▶ [WHAT YOU SHOULD DO] Write the next part of the sermon that compares AA meetings with church worship, starting right after its last question.
[BEGIN READING PASSAGE]
In my experience it is our stories that bind us together.  The readings from the lectionary today provide a setting  of shared stories, stories which are similar to those in the Big Book of AA.

–Deuteronomy. The people were encouraged to listen.

–The Psalms invite us to praise the Lord

–Corinthians says: “while knowledge makes us feel important, it is love that strengthens the Church.”

–Finally in Mark, Jesus is recognized as the “Holy One of God,” who could cast out demons.

I am routinely inspired by the stories I hear in the AA meetings.  I am inspired also by the stories I hear at Seekers.  I hear stories during gathering time, in the spoken prayers, in the sermons and the experiences that are shared at the end of worship.  The stories from both sides all add to my desire to continue living a spirit-filled life.

Surprisingly I find peace of mind in both environments, yet I am consumed with endless questions. 

-AA offers recovery.  Christianity offers salvation.  Is there a difference?

-Can the Christian community offer a similar sense of belonging as the AA community provides? 

-Can a worship service offer the same hope as an AA meeting?

-Why do so many Alcoholics relapse into the same misery?

-Why will someone go to an AA meeting seven times or more in a week but avoid attending church one or two hours a week?

-What is the goal of our worship services?

-What is the goal of AA meetings?  If it is to keep people sober why do many return to drinking?

-Why doesn’t salvation banish our addictions?

-Is an addiction to work, to overeating, to exercise, to shopping, to busy-ness any different than the addictions found to set off people in twelve step programs?  Are we all addicts to some degree?
[END READING PASSAGE]
[BEGIN LISTING]
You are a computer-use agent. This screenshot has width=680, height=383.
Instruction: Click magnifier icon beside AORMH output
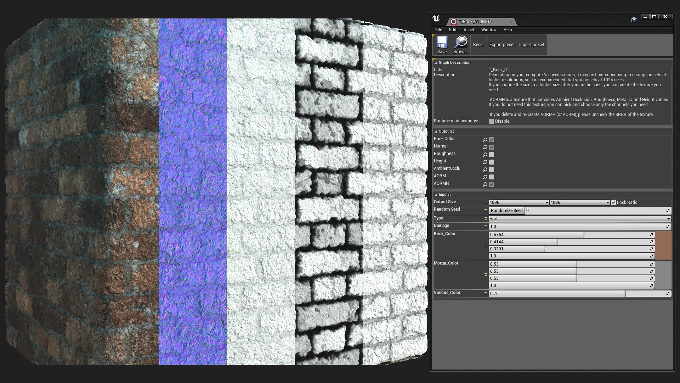tap(485, 184)
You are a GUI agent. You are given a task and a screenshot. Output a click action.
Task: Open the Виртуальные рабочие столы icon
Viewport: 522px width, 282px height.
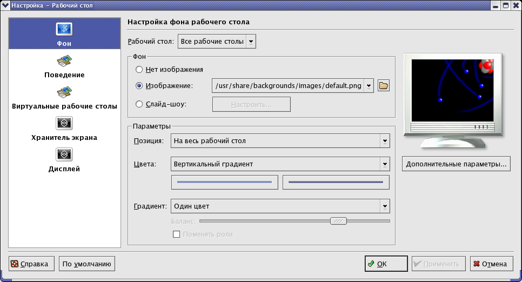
[END LISTING]
▶ [ANSWER TO THE EXERCISE]
Well, we didn’t come today with answers to these questions.

Step Three from Alcoholics Anonymous says: “We made a decision to turn our will and our lives over to the care of God as we understood Him.”  Jose and I have been walking together on this spiritual journey for about three years.  What we have in common is our desire to keep our spiritual awakenings fresh and real.  It is noted that spiritual changes come sometimes slowly, sometimes quickly.  I quote from the Big Book: “The terms ‘spiritual experience’ and ‘spiritual awakening’ are used many times in this book which, upon careful reading, shows that the personality change sufficient to bring about recovery from alcoholism has manifested itself among us in many different forms.” Alcoholics Anonymous, p. 567.

Jose is going to share briefly how this personality change has taken place in his life so far.  We come from very different backgrounds.  Regardless, still, after three years, we are bound together by the simple question we each ask each morning, “My creator, what is your will for me today?”

My name is Jose. I’m an alcoholic. I want to thank Will and Theresa for inviting me and you guys for having me. This is the first time I’m doing this in a setting like this. So I apologize. If I don’t do a good job. This is also the first time I’ve been in a church in a long time.  I’ll go back to how I got here. As a kid, I grew up with a single parent, and I didn’t have a father. My mom had 2 jobs. and the religion she gave me was some watered down religion. She gave me what was given from her mother, and that’s what she had, you know.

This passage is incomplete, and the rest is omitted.